### PROBLEM DETAILS:
Would you restate the entries below exactly, keeping every line?

### SUPPLIED RECORDS:

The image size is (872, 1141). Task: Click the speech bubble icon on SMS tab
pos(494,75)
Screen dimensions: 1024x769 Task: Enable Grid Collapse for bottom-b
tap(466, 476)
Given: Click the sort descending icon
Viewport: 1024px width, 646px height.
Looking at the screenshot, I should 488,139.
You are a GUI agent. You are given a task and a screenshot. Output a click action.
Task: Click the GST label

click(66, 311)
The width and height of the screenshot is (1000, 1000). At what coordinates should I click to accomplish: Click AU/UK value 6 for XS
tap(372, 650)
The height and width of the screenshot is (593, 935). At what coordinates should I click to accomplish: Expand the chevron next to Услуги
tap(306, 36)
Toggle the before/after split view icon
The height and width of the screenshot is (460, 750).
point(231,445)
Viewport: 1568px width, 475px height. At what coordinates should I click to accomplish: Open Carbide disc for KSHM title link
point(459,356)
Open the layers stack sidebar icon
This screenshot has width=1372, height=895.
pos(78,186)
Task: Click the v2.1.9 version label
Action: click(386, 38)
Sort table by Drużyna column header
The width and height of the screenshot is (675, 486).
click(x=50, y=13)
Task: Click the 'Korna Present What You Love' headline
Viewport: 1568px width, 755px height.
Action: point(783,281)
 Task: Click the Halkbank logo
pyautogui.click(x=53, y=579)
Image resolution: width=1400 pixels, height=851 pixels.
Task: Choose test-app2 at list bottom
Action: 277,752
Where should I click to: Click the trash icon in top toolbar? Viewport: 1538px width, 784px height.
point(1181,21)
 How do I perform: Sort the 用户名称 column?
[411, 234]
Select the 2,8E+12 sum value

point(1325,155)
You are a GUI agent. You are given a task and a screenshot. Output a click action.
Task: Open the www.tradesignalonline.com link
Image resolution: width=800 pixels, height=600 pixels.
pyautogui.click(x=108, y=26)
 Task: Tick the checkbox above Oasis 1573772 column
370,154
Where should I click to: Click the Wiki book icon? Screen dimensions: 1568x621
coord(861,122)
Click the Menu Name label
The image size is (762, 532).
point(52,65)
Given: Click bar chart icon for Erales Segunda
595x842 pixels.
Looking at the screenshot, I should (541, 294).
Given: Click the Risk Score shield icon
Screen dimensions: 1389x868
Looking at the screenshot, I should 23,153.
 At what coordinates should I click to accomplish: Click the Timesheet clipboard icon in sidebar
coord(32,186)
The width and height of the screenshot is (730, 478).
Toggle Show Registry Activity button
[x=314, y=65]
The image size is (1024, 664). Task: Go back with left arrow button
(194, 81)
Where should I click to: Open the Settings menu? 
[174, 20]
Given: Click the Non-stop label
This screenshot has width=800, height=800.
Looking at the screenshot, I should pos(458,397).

### EXERCISE OUTPUT:
The image size is (872, 1141). Task: Click the speech bubble icon on SMS tab
pos(494,75)
Screen dimensions: 1024x769 Task: Enable Grid Collapse for bottom-b
tap(466, 476)
Given: Click the sort descending icon
Viewport: 1024px width, 646px height.
Looking at the screenshot, I should 488,139.
You are a GUI agent. You are given a task and a screenshot. Output a click action.
Task: Click the GST label

click(66, 311)
The width and height of the screenshot is (1000, 1000). At what coordinates should I click to accomplish: Click AU/UK value 6 for XS
tap(372, 650)
The height and width of the screenshot is (593, 935). At what coordinates should I click to accomplish: Expand the chevron next to Услуги
tap(306, 36)
Toggle the before/after split view icon
The height and width of the screenshot is (460, 750).
point(231,445)
Viewport: 1568px width, 475px height. At what coordinates should I click to accomplish: Open Carbide disc for KSHM title link
point(459,356)
Open the layers stack sidebar icon
This screenshot has width=1372, height=895.
pos(78,186)
Task: Click the v2.1.9 version label
Action: click(386, 38)
Sort table by Drużyna column header
The width and height of the screenshot is (675, 486).
click(x=50, y=13)
Task: Click the 'Korna Present What You Love' headline
Viewport: 1568px width, 755px height.
Action: point(783,281)
 Task: Click the Halkbank logo
pyautogui.click(x=53, y=579)
Image resolution: width=1400 pixels, height=851 pixels.
Task: Choose test-app2 at list bottom
Action: 277,752
Where should I click to: Click the trash icon in top toolbar? Viewport: 1538px width, 784px height.
point(1181,21)
 How do I perform: Sort the 用户名称 column?
[411, 234]
Select the 2,8E+12 sum value

point(1325,155)
You are a GUI agent. You are given a task and a screenshot. Output a click action.
Task: Open the www.tradesignalonline.com link
Image resolution: width=800 pixels, height=600 pixels.
pyautogui.click(x=108, y=26)
 Task: Tick the checkbox above Oasis 1573772 column
370,154
Where should I click to: Click the Wiki book icon? Screen dimensions: 1568x621
coord(861,122)
Click the Menu Name label
The image size is (762, 532).
point(52,65)
Given: Click bar chart icon for Erales Segunda
595x842 pixels.
Looking at the screenshot, I should (541, 294).
Given: Click the Risk Score shield icon
Screen dimensions: 1389x868
Looking at the screenshot, I should 23,153.
 At what coordinates should I click to accomplish: Click the Timesheet clipboard icon in sidebar
coord(32,186)
The width and height of the screenshot is (730, 478).
Toggle Show Registry Activity button
[x=314, y=65]
The image size is (1024, 664). Task: Go back with left arrow button
(194, 81)
Where should I click to: Open the Settings menu? 
[174, 20]
Given: Click the Non-stop label
This screenshot has width=800, height=800.
Looking at the screenshot, I should pos(458,397).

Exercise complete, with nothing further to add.